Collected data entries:
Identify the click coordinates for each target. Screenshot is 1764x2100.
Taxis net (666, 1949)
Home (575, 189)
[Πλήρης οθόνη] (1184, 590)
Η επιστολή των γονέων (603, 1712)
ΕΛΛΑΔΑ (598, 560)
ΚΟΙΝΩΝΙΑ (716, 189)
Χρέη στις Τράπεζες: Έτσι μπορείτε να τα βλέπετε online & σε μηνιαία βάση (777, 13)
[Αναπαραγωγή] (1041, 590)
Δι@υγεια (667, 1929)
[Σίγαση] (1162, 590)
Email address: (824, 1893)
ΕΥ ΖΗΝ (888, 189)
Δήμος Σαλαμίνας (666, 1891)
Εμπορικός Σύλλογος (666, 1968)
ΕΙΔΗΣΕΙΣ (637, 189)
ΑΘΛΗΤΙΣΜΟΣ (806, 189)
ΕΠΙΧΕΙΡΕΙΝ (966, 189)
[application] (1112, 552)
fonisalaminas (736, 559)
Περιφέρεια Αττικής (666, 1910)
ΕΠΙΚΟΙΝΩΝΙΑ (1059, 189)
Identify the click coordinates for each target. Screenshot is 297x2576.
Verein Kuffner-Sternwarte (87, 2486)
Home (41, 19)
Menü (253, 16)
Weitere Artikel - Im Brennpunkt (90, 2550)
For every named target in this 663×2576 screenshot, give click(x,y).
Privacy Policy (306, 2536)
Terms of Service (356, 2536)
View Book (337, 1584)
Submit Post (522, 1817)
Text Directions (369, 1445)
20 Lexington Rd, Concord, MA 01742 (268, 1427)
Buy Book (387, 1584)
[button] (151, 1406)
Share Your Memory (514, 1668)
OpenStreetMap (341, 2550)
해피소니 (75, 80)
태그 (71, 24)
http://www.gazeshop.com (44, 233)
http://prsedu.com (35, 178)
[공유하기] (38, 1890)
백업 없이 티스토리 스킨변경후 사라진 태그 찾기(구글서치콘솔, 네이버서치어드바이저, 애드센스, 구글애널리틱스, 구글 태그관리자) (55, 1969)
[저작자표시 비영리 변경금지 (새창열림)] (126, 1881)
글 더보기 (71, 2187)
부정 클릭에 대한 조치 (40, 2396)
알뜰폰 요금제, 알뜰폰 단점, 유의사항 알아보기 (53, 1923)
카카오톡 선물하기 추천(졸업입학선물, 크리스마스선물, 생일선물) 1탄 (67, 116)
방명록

*PROBLEM*
Every entry in the data should be returned exactly.

*EXERCISE RESULT*
Identify the click coordinates for each target. Screenshot is 1764x2100.
Taxis net (666, 1949)
Home (575, 189)
[Πλήρης οθόνη] (1184, 590)
Η επιστολή των γονέων (603, 1712)
ΕΛΛΑΔΑ (598, 560)
ΚΟΙΝΩΝΙΑ (716, 189)
Χρέη στις Τράπεζες: Έτσι μπορείτε να τα βλέπετε online & σε μηνιαία βάση (777, 13)
[Αναπαραγωγή] (1041, 590)
Δι@υγεια (667, 1929)
[Σίγαση] (1162, 590)
Email address: (824, 1893)
ΕΥ ΖΗΝ (888, 189)
Δήμος Σαλαμίνας (666, 1891)
Εμπορικός Σύλλογος (666, 1968)
ΕΙΔΗΣΕΙΣ (637, 189)
ΑΘΛΗΤΙΣΜΟΣ (806, 189)
ΕΠΙΧΕΙΡΕΙΝ (966, 189)
[application] (1112, 552)
fonisalaminas (736, 559)
Περιφέρεια Αττικής (666, 1910)
ΕΠΙΚΟΙΝΩΝΙΑ (1059, 189)
Identify the click coordinates for each target. Screenshot is 297x2576.
Verein Kuffner-Sternwarte (87, 2486)
Home (41, 19)
Menü (253, 16)
Weitere Artikel - Im Brennpunkt (90, 2550)
For every named target in this 663×2576 screenshot, give click(x,y).
Privacy Policy (306, 2536)
Terms of Service (356, 2536)
View Book (337, 1584)
Submit Post (522, 1817)
Text Directions (369, 1445)
20 Lexington Rd, Concord, MA 01742 (268, 1427)
Buy Book (387, 1584)
[button] (151, 1406)
Share Your Memory (514, 1668)
OpenStreetMap (341, 2550)
해피소니 (75, 80)
태그 (71, 24)
http://www.gazeshop.com (44, 233)
http://prsedu.com (35, 178)
[공유하기] (38, 1890)
백업 없이 티스토리 스킨변경후 사라진 태그 찾기(구글서치콘솔, 네이버서치어드바이저, 애드센스, 구글애널리틱스, 구글 태그관리자) (55, 1969)
[저작자표시 비영리 변경금지 (새창열림)] (126, 1881)
글 더보기 (71, 2187)
부정 클릭에 대한 조치 (40, 2396)
알뜰폰 요금제, 알뜰폰 단점, 유의사항 알아보기 (53, 1923)
카카오톡 선물하기 추천(졸업입학선물, 크리스마스선물, 생일선물) 1탄 (67, 116)
방명록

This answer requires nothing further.